Развальский, увлеченно объяснявший Михееву что-то о технологии литья бронзы, вдруг замолчал. Будто поперхнулся. Потом медленно повернулся к Харину и сказал:
– Это… Это дело всей жизни. Последняя любовь, если хотите, господин капитан. Но я вам лучше не стану ее показывать, хорошо? Мне кажется, к делу она отношения не имеет.
Сам Харин бы согласился, из равнодушия и желания поскорее отбыть – все же обедать пора, но напарник и здесь влез со своим мнением:
– А покажите, покажите, Лев Адольфович! Вдруг у вас там спрятано что важное. Например, труп.

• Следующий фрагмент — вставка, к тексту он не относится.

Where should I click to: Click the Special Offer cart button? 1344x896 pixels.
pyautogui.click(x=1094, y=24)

Глупая шутка повисла в воздухе, но Развальский отреагировал до странности бурно. Он подскочил к Михееву, довольно легко приподнял над полом, схватив за отвороты дубленки, и процедил:
– Не надо так говорить! Не надо! Она живая!
«Псих», – лениво подумал Харин. – «Все они психи, эти творческие люди. Уж лучше быть простым как табурет, хоть не спятишь».
– Успокойтесь, профессор!
«Почему я его так назвал? Вот бред. Сумасшествие заразно».

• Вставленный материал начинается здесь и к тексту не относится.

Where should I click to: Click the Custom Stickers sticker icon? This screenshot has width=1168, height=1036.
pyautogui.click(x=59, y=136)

– Отпустите Виктора и снимите накидку со статуи. По-жа-луй-ста.
Последнее слово он процедил по слогам, грозно глядя на старика, уже поставившего ошеломленного Михеева обратно на пол. Ругаться, учитывая губернатора – да и прочее – не хотелось, но реакция скульптора удивила и насторожила.
– Как хотите, – ссутулился хозяин и медленно, обходя свои рабочие завалы, направился к дальней стене мастерской. – Я никому не показываю, сам, только сам иногда, но раз требуется…

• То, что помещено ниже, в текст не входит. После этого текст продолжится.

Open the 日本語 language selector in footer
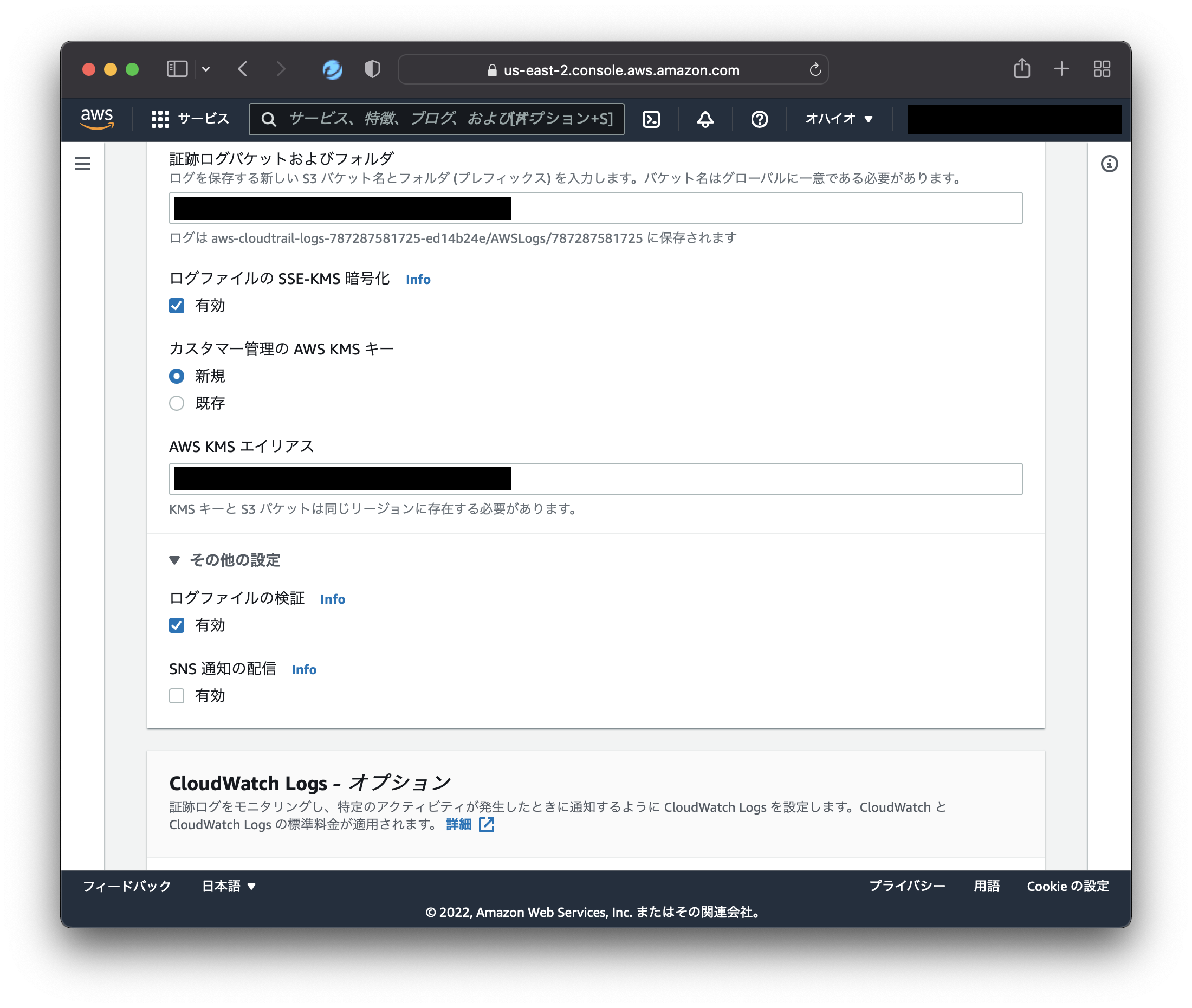 [x=228, y=886]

Он дошаркал до укрытой брезентом фигуры, поднял руку и, кашляя, сдернул ткань на пол.
Девушка была действительно живая. Не в смысле из плоти и крови, нет – какой-то непонятный, мягкий на вид материал, нежным янтарным светом засиявший в лучах прожекторной лампочки под потолком. Полупрозрачное воздушное нечто. Скульптура. Всего лишь скульптура, но… она была гениальна. Бюст губернатора и прочее барахло, в изобилии стоящее в мастерской, рядом не лежало с этим шедевром. Оно было не просто в разы хуже, нет. Оно все было зря. А почти обнаженная, с небрежно накинутой на плечи – и ничего, по сути, не скрывавшей из прелестей – тщательно изображенной воздушной тканью богиня была настоящей. Казалось, вот–вот и девушка сойдет с невысокого постамента, прямо точеной узкой ступней на грязный пол, поднимет голову и скажет…
– …твою ж мать! – выдохнул забывший о странном поведении скульптора Михеев.
Харин был с ним согласен как никогда.
Развальский как сдернул брезент, так и стоял к ним спиной, не поворачиваясь, не в силах оторваться от своей богини:
– Я сам боюсь смотреть на нее лишний раз. Она же не молчит. Она же плачет внутри и просит меня не скрывать ее от людей. Она хочет жить, и – вы знаете! – у нее нечто начинает получаться. Сначала она тянула жизнь из меня, я-то чувствую, я знаю, но у меня почти ничего не осталось. Иногда только подхожу, раз в несколько дней, сниму брезент и любуюсь. Недолго, очень недолго. Она теперь меня жалеет, но становится все лучше, все… живее. Понимаете?